The Iran nuclear deal under Rouhani 2.0

An earlier version of the article was published by Aspenia Online.

DR ANISEH BASSIRI TABRIZI

On May 19, about 45 million Iranians participated in the twelfth presidential election, in which incumbent President Hassan Rouhani gained a determined majority of votes. The election was widely perceived as a referendum on the achievements of the Rouhani’s administration, with a particular focus on the nuclear deal, which constituted the centrepiece of his first mandate. His victory indicates that the majority of the Iranian people is in favour of continuity with regard to the stance of the country towards the international community and the commitments to the nuclear deal, but much of Iran’s posture during Rouhani’s second mandate will depend on the US approach towards the country.

Since his election in June 2013, Rouhani made of the resolution of the nuclear impasse his main goal, portraying the lifting of sanctions as crucial for the recovery of the Iranian economy. Once the Joint Comprehensive Plan of Action (known as the JCPOA) was announced in July 2015, his administration thus committed to ensure Iran abided by its end of obligations, whilst also working towards yielding the economic benefits many Iranians anticipated following the lifting of sanctions.

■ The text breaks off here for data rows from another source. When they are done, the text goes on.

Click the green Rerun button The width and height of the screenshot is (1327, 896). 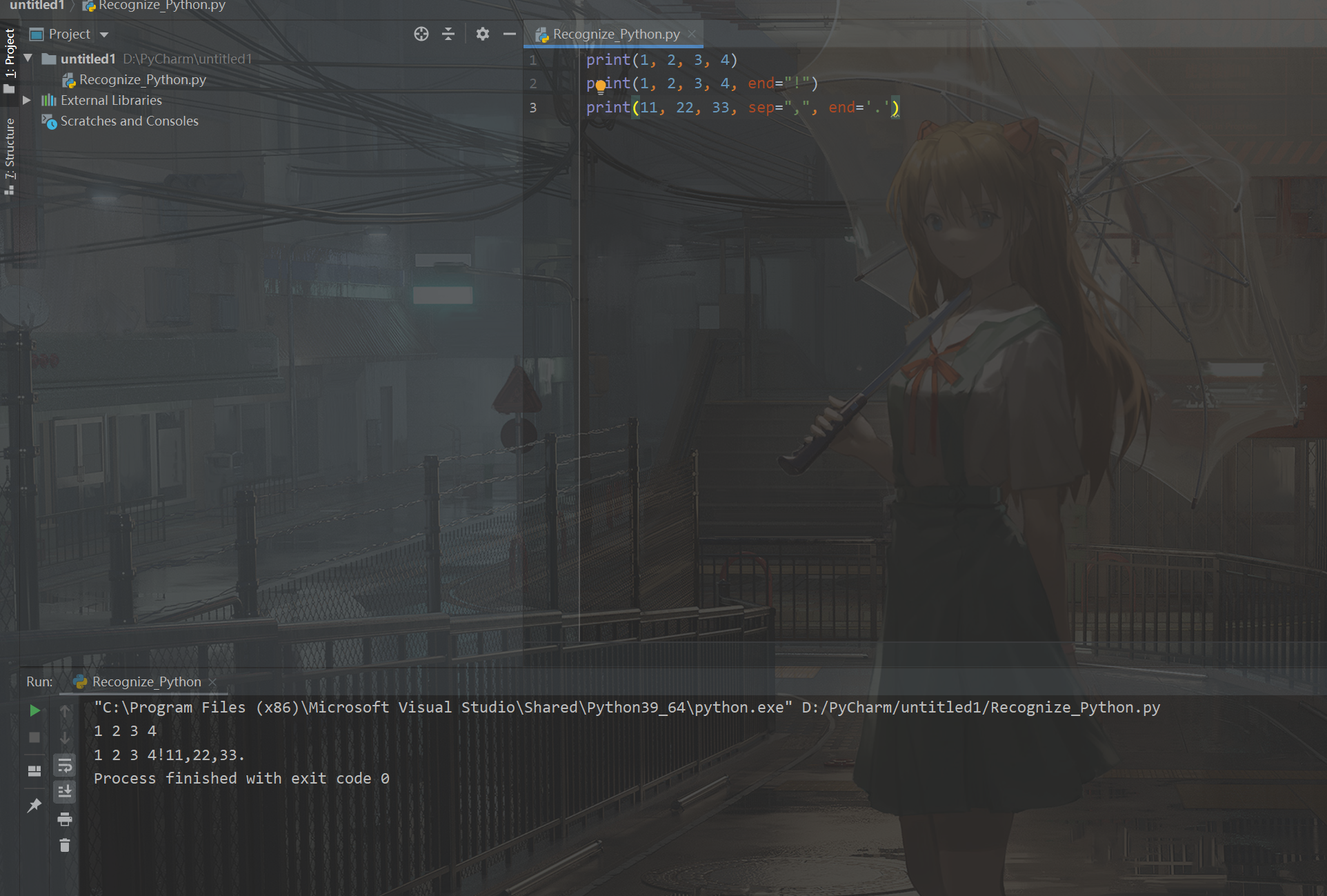[34, 710]
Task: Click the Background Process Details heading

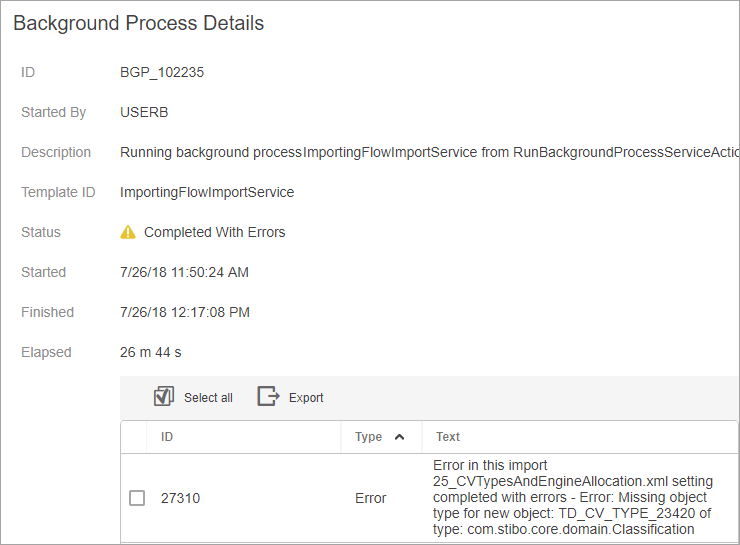Action: 139,23
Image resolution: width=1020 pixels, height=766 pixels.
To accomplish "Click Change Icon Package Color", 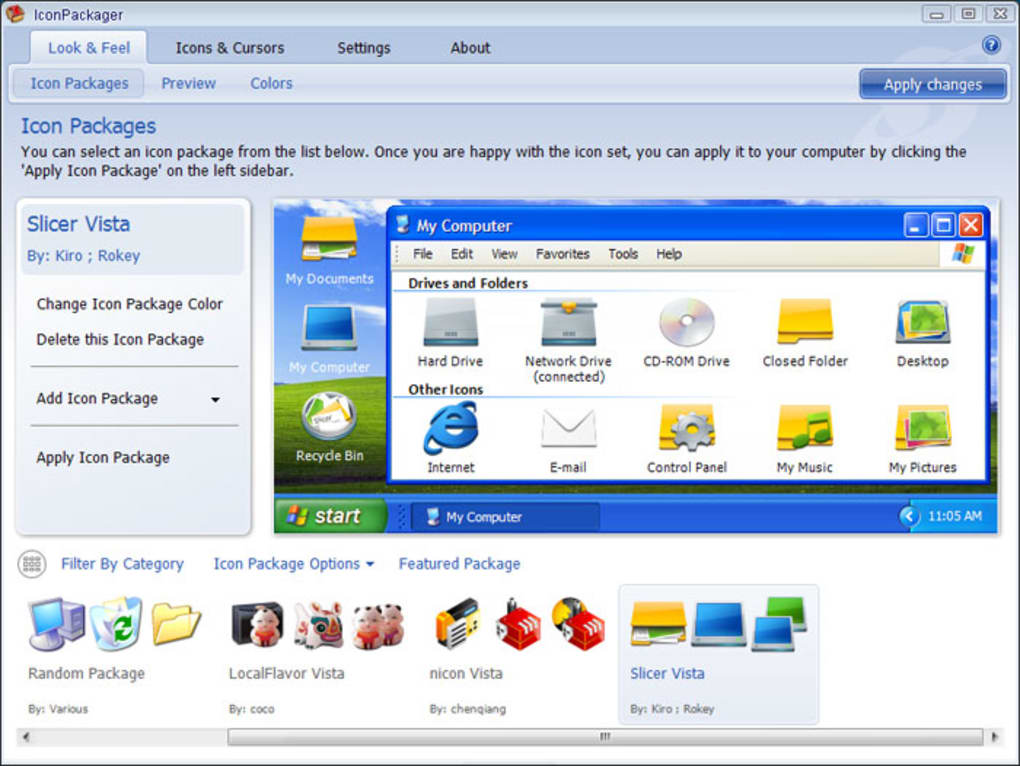I will coord(128,304).
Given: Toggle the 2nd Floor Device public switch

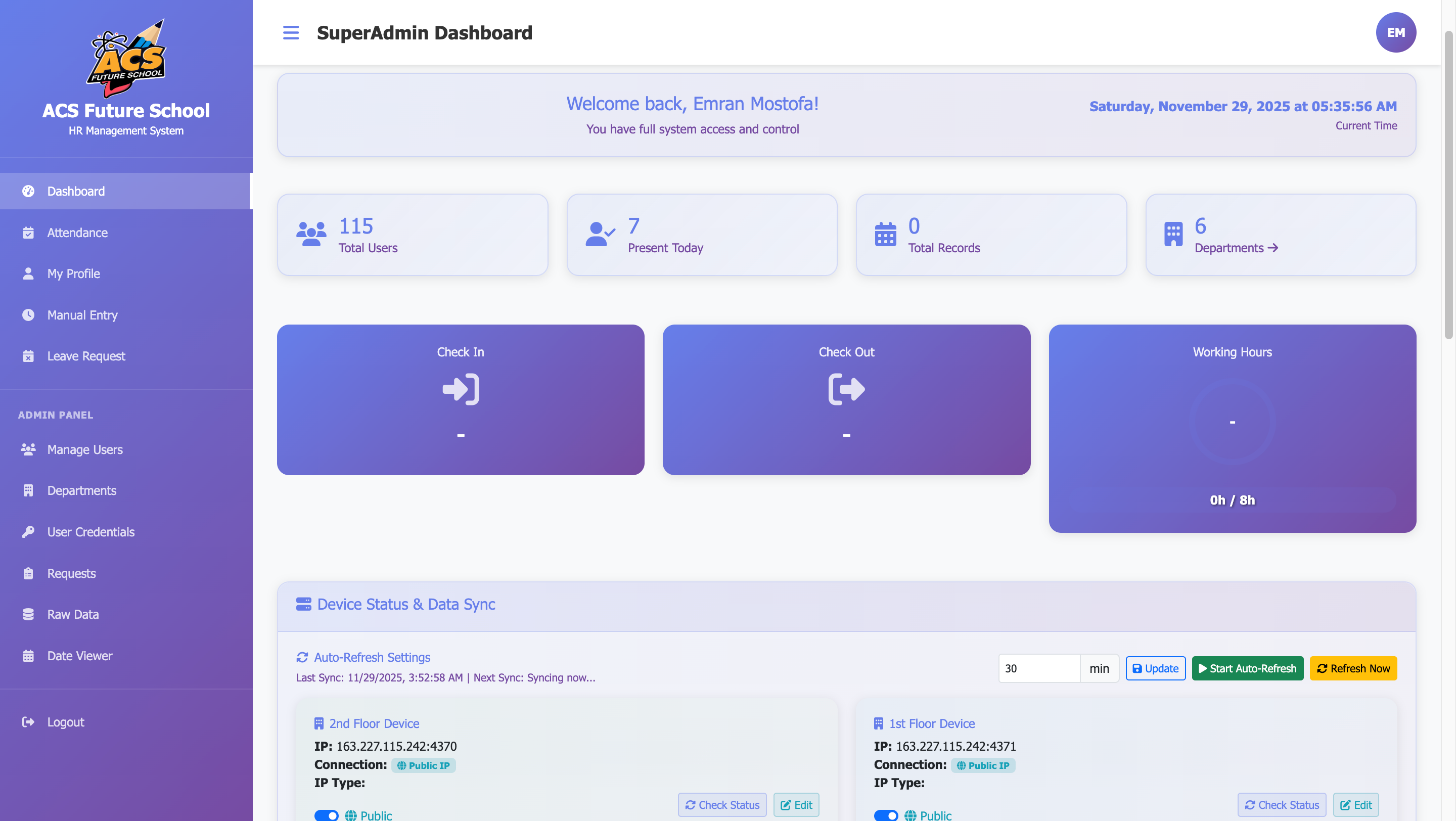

During his first term, some of the economic indicators improved: inflation (reduced from 35% to 9.5%), growth rate (which reached about 6%), oil exports (3 millions barrels per day) and foreign direct investments ($11 billion). Despite that, unemployment is still high and the non-oil-sector growth remains slow. Furthermore, international investments remain low compared to expectations, mainly because of the hesitation of large financial institutions to deal with Iranian entities, despite the sanctions relief.

The nuclear deal and its impact on the Iranian economy has been one of the main topics discussed during the election campaign and a consensus emerged among moderates and conservatives about the need to continue implementing the JCPOA: even the harshest critic and strongest rival of Rouhani, the conservative cleric Ebrahim Raisi, stated that “the nuclear deal, despite its shortcomings, is a national document”. This means that the opposition to the deal, which was advanced by the conservative camp up until late 2015 is largely gone. What remains is the criticism of the indirect implications of the deal.

In March, the Supreme Leader Ayatollah Ali Khamenei criticised the economic policies of Rouhani’s government, saying that they had fallen short and “do not meet people’s expectations and mine”. In April, he called on presidential candidates to be less reliant on Western investments. This inevitably piled pressure on the incumbent before the May elections, given that his policies heavily relied on attracting foreign investment and technology transfer. During the electoral campaign, the criticism towards the administration’s record on the economy front continued, with both Raisi and the mayor of Tehran, Mohammad Baqer Qalibaf, pledging to “cash in the check” of the nuclear deal and improving the living standards for the Iranian people without looking abroad.

The results of the elections demonstrate that the Iranian people still opted for the opening of the Iranian market to foreign investments and gave the government a confidence vote over the nuclear deal and its ability to help improve the country’s economy. Iran is thus unlikely to reverse its commitments to the JCPOA under Rouhani’s second mandate. What the administration will be pressured to do, on the other hand, is to make sure that the Iranian people will feel the economic benefit deriving from the deal.

To do so, it will carry on with the attempts to attract international investments in Iran. The main challenge in this sense will be the continued hesitation of banking institutions to deal with Iranian entities. During his campaign, Rouhani stated he will negotiate the lifting of US non-nuclear sanctions (which are still in place against Iran and are the reasons for financial institutions’s concerns over potential violations and multi-billion dollars fines) with the American counterpart. But because of Trump’s stance towards Iran, that is likely to be a tall order.

Whilst the Trump administration is no longer advancing its line about the need to rip up the nuclear agreement or renegotiate its terms, the US is thus likely to actively discourage global investment in Iran. Since February, the new administration adopted a number of additional non-nuclear related sanctions against Iran to condemn its missile tests and alleged support for the Houthis in Yemen. Whether, despite that, Iran will maintain its commitments to the nuclear deal remains to be seen. What is clear is that, from an Iranian point of view, the future of the nuclear deal mostly depends on what posture the US will adopt towards the JCPOA and, more generally, towards Iran.

Image: Iranian President, Hassan Rouhani holding press conference after his victory at 2017 presidential election, 22 May 2017, via wikimedia.